Part 26

106K 9.6K 521
                                    

Sepertinya, Aku berhenti bernafas.

Pilihan untuk mengetuk pintunya berakhir pada sesuatu yang kusesali dengan terlambat. Membuatku berdiri diantara kegugupan dan ketakutan.

Gugup karena ini adalah kali pertama aku memasuki daerah pribadi Damian, membuatku menjadi sedikit canggung sekaligus sangat berdebar karenanya.

Dan juga takut, jika nanti bisa saja, aku tak mampu bertahan untuk segera menghambur ke dalam peluknya.

Sejenak, sistem gerakku seakan menyerah di bawah cengkraman kuat dan hangat tangan Damian. Aku menyadari kakiku berhenti ketika Damian juga berhenti menarikku.

Saat ini, aku bisa saja menghindarinya. Berlari keluar ke arah pintu yang tidak terkunci itu. Menyelamatkan diri dari pembicaraan rentan yang selalu terasa sensitif diantara kami.

Tapi sampai kapan?

Waktu terus berjalan. Semakin lama bersama Damian hanya semakin memperjelas keyakinanku jika aku sangat mencintainya. Ingin selalu bersamanya. Tidak ingin kehilangannya dengan cara apapun. Tapi hingga saat ini pun, aku masih menatap buram dari jalan ceritaku bersamanya.

Sesaat, Damian menatapku sebelum kemudian melepas tanganku begitu saja lalu berjalan menjauh ke arah jendela. Tangannya menjumput selembar kaos di ranjang sambil lalu, memakainya dalam beberapa detik.

Keterdiaman Damian memberiku waktu banyak menyerap sosok tegap yang tengah berdiri melawan temaram ruang. Meski tak melihat wajahnya, namun punggung Damian seperti meneriakkan kemarahan padaku. Kamar yang temaram dan sinar samar dari luar jendela menambah suram pancaran dirinya dimataku. Seolah suasana kamar ini turut menyatu dengan keadaan hati yang jauh dari kata baik-baik saja.

Satu hal yang kuketahui saat ini; ia sama kacaunya denganku.

"Damian," kuputuskan untuk memecah keheningan. Sosoknya masih diam bak patung tak bergerak. Suaraku memudar di udara bersama hening yang tak berhasil kuhancurkan.
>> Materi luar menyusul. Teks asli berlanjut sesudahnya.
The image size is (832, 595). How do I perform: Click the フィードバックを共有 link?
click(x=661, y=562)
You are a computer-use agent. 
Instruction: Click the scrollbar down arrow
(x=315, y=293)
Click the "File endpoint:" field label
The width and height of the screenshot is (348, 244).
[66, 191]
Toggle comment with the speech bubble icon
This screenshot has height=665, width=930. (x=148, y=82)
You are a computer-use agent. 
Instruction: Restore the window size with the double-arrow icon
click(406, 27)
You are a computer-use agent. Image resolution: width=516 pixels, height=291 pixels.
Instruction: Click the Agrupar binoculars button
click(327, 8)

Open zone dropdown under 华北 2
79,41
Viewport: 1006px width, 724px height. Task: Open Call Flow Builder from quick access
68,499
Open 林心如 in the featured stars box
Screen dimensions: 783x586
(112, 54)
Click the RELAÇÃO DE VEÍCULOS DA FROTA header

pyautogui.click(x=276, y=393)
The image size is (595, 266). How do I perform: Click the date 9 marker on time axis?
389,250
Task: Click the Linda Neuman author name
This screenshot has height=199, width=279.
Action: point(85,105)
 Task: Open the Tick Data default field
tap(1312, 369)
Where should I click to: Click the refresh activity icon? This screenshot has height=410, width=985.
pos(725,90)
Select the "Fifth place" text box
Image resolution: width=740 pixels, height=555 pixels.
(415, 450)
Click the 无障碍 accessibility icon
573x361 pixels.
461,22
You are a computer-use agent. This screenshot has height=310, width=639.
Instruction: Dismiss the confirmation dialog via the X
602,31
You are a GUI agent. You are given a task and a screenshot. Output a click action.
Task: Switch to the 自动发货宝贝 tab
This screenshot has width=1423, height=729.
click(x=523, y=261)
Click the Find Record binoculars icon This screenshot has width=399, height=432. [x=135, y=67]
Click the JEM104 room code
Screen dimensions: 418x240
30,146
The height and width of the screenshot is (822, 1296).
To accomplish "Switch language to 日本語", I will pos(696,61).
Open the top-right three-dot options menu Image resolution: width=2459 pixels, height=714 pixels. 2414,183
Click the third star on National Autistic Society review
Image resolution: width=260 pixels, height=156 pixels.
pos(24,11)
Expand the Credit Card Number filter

Kuartikan, Damian masih ingin memelihara diam diantara kami.

Namun, jika dia hanya ingin diam, lalu untuk apa menarikku kesini?

"Aku kira kau ingin bicara."

Aku masih bicara pada angin karena Damian tetap teguh dikakinya dengan mulut terkunci. Kedua tanganku mengepal, memastikan jika suaraku tak bergetar dan tetap tenang. Bersamanya di dalam ruangan ini, diselimuti kekosongan bukanlah hal bagus. Aku bisa saja jatuh di lututku sekarang dan memohon padanya untuk berhenti menjadi diam.

"Aku akan keluar jika kau... masih ingin sendiri."

Kalimatku masih saja tertiup angin. Damian tetap diam memunggungiku meski tadi keyakinanku cukup besar ketika menyebut aku akan keluar, sebagian diriku berharap ia akan berbalik dan menahanku. Tapi sepertinya Damian memiliki caranya sendiri. Kali ini, caranya menunjukkan kemarahan sangat menakutkan. Sebuah ketakutan bagiku jika saja kemarahan itu akan membuatnya melakukan hal yang tidak seharusnya ia lakukan.

Mungkin bukan waktu yang tepat bagi kami berdua membahas masalah ini. Tidak cukup kuat bagiku dan tidak cukup tepat untuknya. Aku memutar tubuhku, membiarkan mataku masih menatap punggungnya beberapa detik lalu melepas sosoknya ketika kakiku tengah mencapai pintu.

"Kenapa?" Suara pelan namun samar itu berhasil menghentikan tanganku memutar handle pintu. Tidak hanya itu, aku juga merasakan hembusan hangat di ujung kepalaku.

Aku berbalik dengan cepat dan tertegun ketika menemukan sosok Damian sudah berdiri tepat di depanku.

Aku tersentak dan refleks mundur hingga kakiku tertahan karena pintu menghalangi punggungku. Hal pertama yang terekam jelas di mataku adalah, sorot mata sedih bercampur emosi miliknya.